2.個別の指導計画作成の観点に基づいた、知的障害のある児童生徒への自立活動の指導について

 特別支援学校学習指導要領第1章第2節第1の4において、「自立活動の時間における指導」に関し、「個々の児童又は生徒の障害の状態や発達の段階等を的確に把握して、適切な指導計画の下に行うよう配慮しなければならない」と記されている。ここでの「自立活動の時間における指導」とは、「児童生徒がそれぞれの障害の状態や発達の段階等に応じて、主体的に自己の力を可能な限り発揮し、よりよく生きていこうとすること、また、社会、経済、文化の分野の活動に参加することができるようにする資質」を養うことを目的にして行われるものである。そして、この指導の際には、「指導計画」に準じることが重視されている。ここでの「指導計画」とは、「個別の指導計画」のことであり、次のような性質を持つ。①「各教職員の共通の理解の下に、一人一人に応じた指導を一層進めるため」のもの。②「個々の児童生徒の的確な実態把握を行うとともに、それに応じた指導目標を設定し、指導内容・方法を工夫するなどして」作成されたもの。③計画(Plan)‐実践(Do)‐評価(Check)‐改善(Action)の過程において、適宜評価を行い、指導内容や方法を改善し」ていくべきもの。

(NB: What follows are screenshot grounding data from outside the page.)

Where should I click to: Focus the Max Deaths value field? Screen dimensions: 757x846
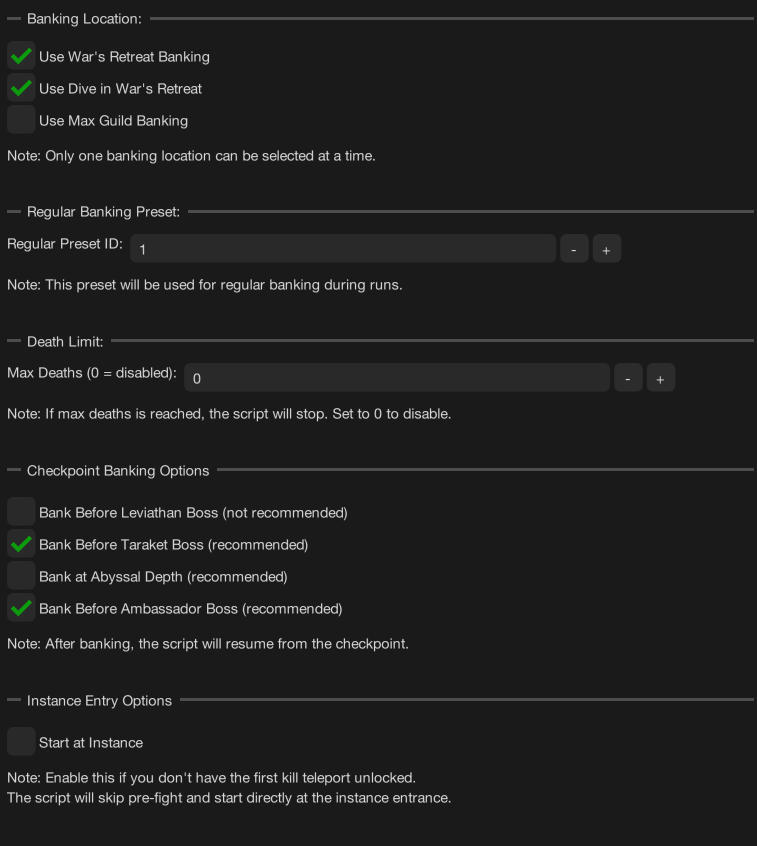(x=397, y=379)
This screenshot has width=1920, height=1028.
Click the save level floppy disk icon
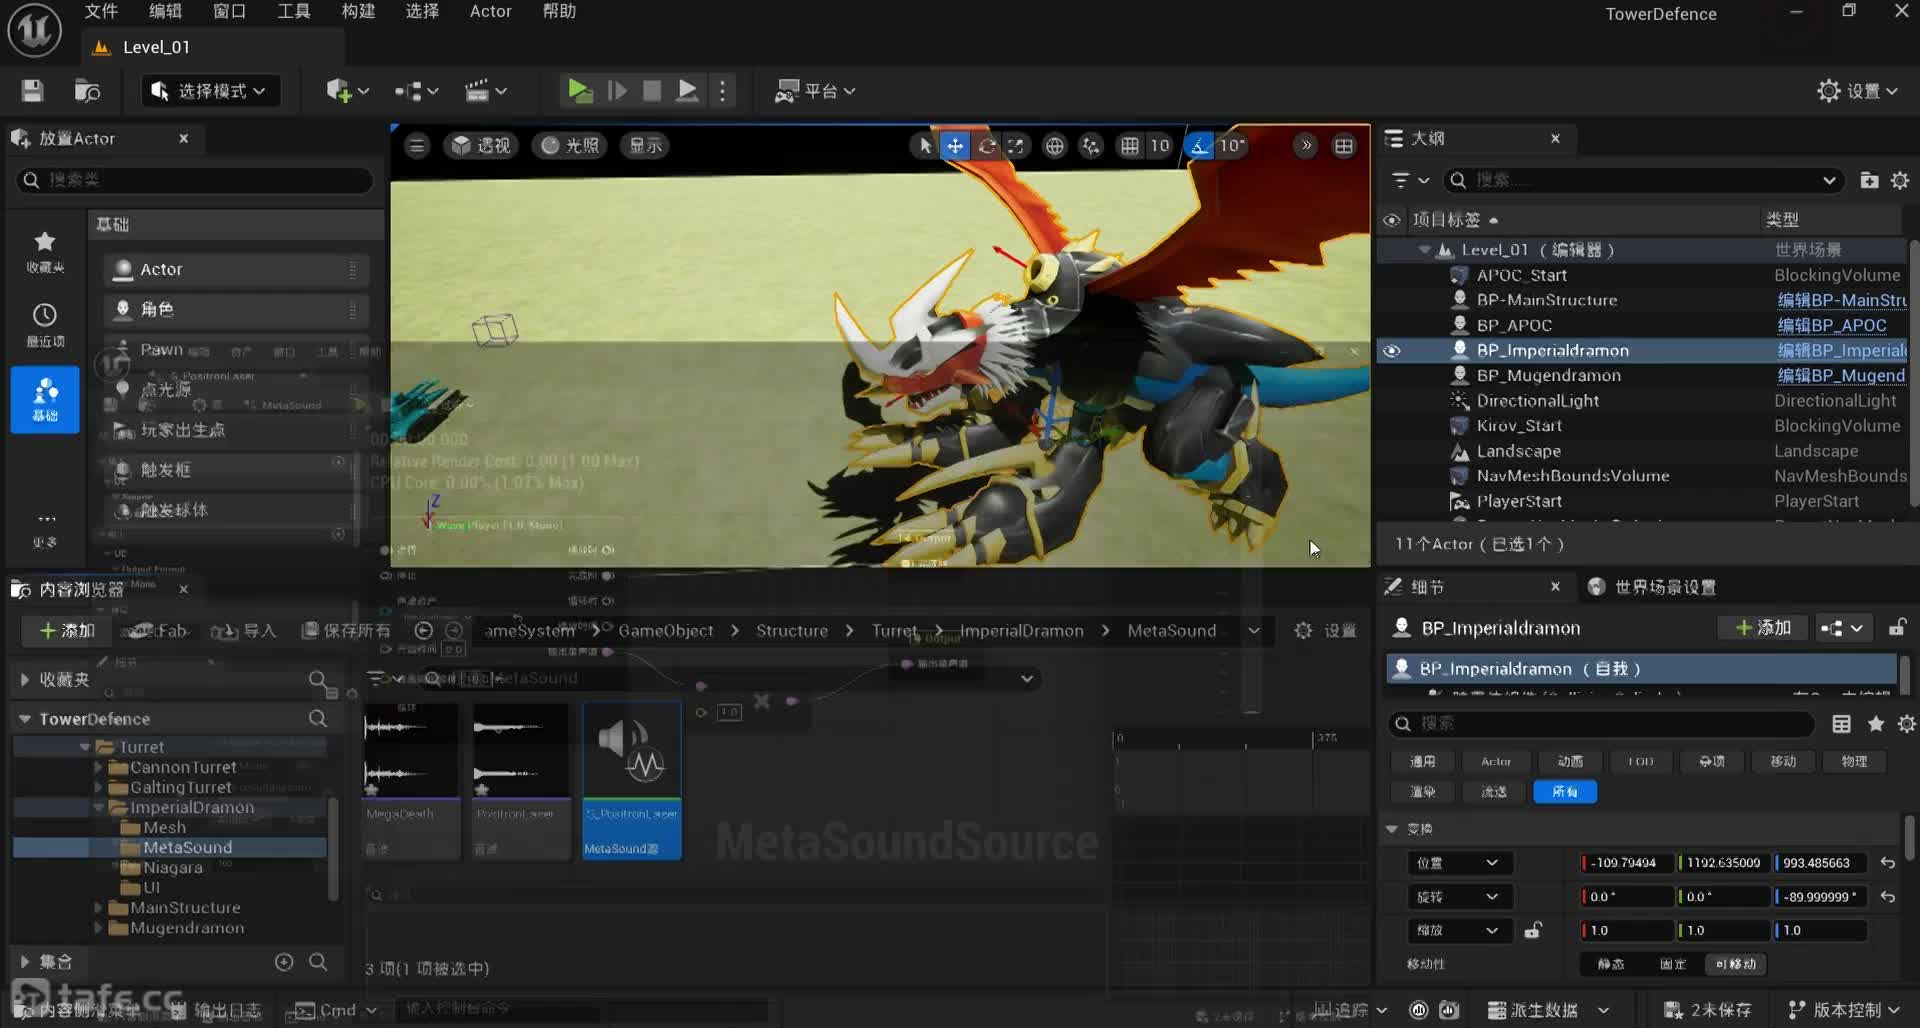[x=32, y=91]
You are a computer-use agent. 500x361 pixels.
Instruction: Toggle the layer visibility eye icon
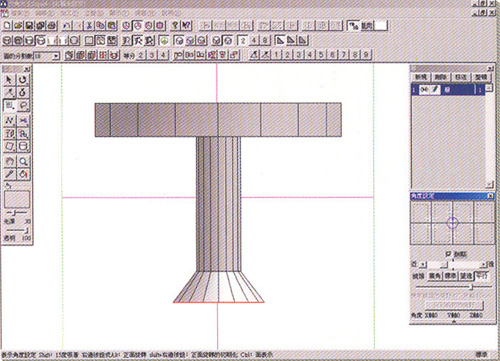(x=424, y=89)

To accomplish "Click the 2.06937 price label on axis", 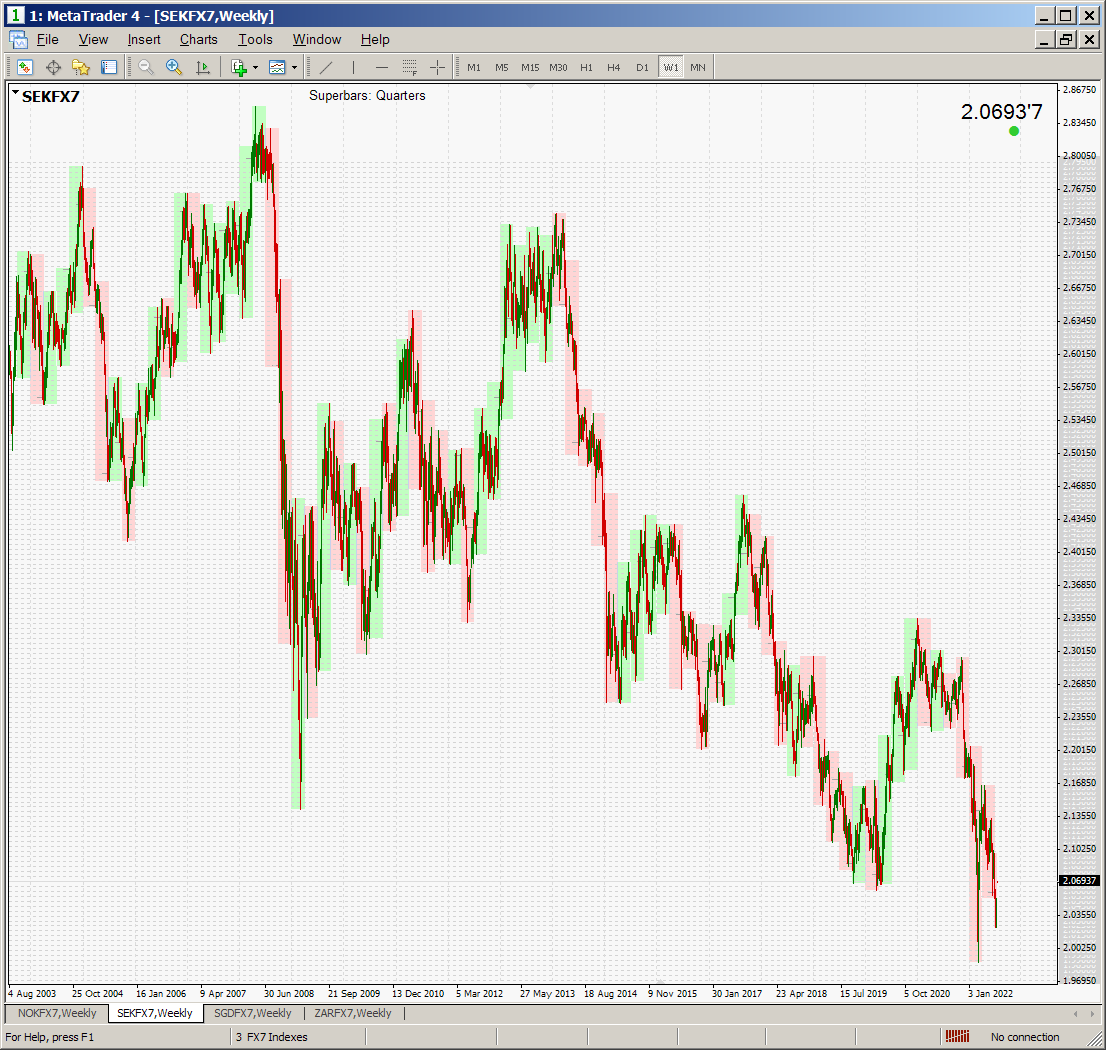I will (x=1077, y=881).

 上記の「個別の指導計画」と関連するものとして、「個別の教育支援計画」というものがある。これは、「教育、医療、福祉、労働等が連携協力を図り、障害のある子どもの生涯にわたる継続的な支援体制を整え、それぞれの年代における子どもの望ましい成長を促すため」に、「教育機関が中心となって」作成するものである。

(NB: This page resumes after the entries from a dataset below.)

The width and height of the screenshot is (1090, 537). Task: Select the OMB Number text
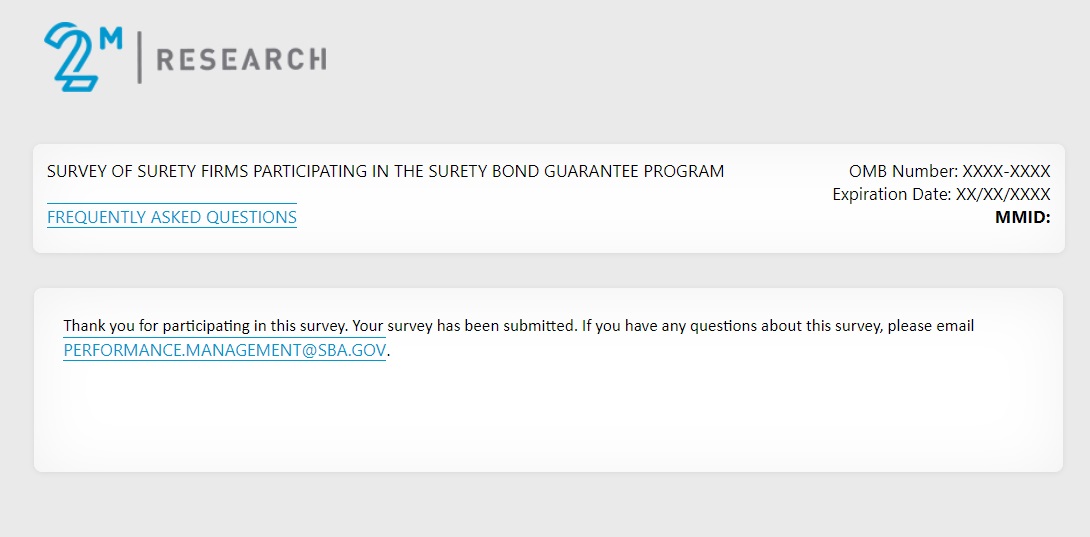pos(949,171)
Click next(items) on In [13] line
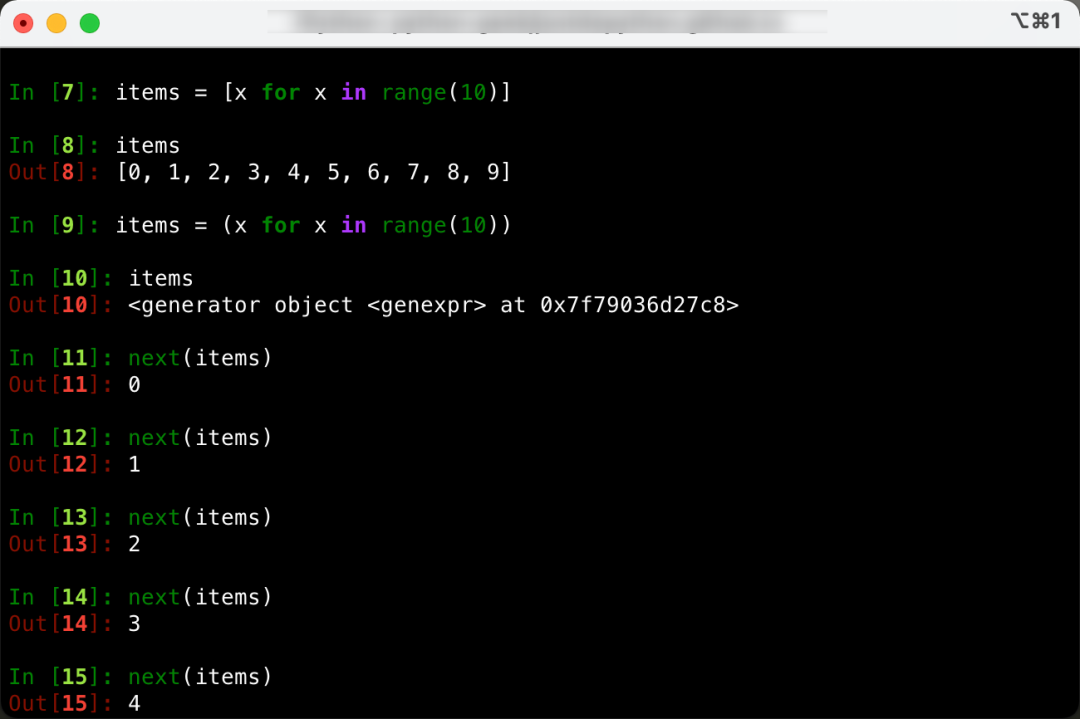Screen dimensions: 1080x719 200,517
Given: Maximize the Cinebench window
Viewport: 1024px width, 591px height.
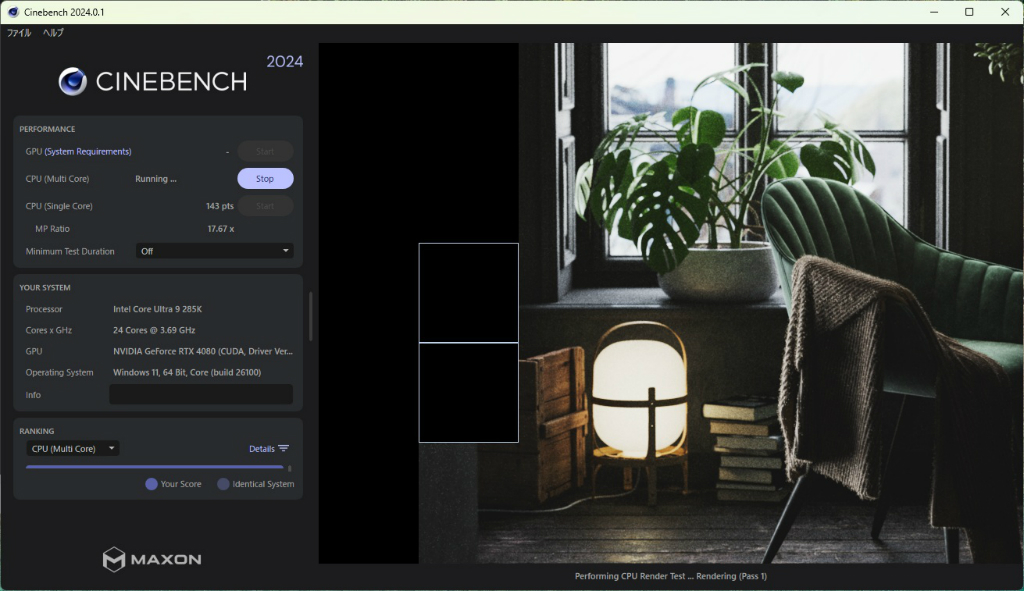Looking at the screenshot, I should 969,12.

 「個別の教育支援計画」の活用の仕方についてであるが、例えば、幼稚部などの機関で作成された「個別の教育支援計画」は、次の小学部で引き継がれることによって活用される。これにより、「関係者間で生徒の実態や支援内容について共通理解を図ったりするなど、学校や関係機関における適切な指導や必要な支援に生かすこと」が可能となる。ただし、このような仕方で多くの関係者が関与するという性質上、「個別の教育支援計画」の活用時には、個人情報の保護を心掛けることが必要不可欠である。

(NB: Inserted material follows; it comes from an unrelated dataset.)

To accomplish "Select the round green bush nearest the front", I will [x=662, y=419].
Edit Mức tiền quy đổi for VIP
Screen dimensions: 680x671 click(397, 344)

 以上、「個別の指導計画」と「個別の教育支援計画」について概観してきた。自立活動の支援時には、これらそれぞれの作成目的と活用方法に留意する必要がある。

参考・引用文献

文部科学省編著 『特別支援学校学習指導要領解説総則等編(幼稚部・小学部・中学部)』 教育出版、2015年、p.153‐154、p.182‐183、p.209‐210

捕捉

このレポートは要約型レポートです。

教科書を要約すればOKなのですが、1単位目と同じく、1回目は不合格でした><。。

以下がその際の講評です。

講評では、

レポート1は、適切に言及されていますのでokです。レポート2は、知的障害児者の自立活動についても言及しなくてはいけません。この点が述べられていません。→特に自立活動の区分や項目と知的障害の関係や、知的障害者への自立活動の時間における指導の留意点も言及して下さい。

と書かれており、言及不足の箇所が指摘されておりました。

評価者の先生の指示通りにレポートを修正し、2回目の提出で合格することができました。

しかしッ!

合格レポートに、次のような朱書きの指摘がありました。

「「指導計画」とは、「個別の指導計画」のことであり」という箇所に、

そうではないです

という朱書きです。

「指導計画」は、様々な文書を指す言葉なので、要注意ですね。。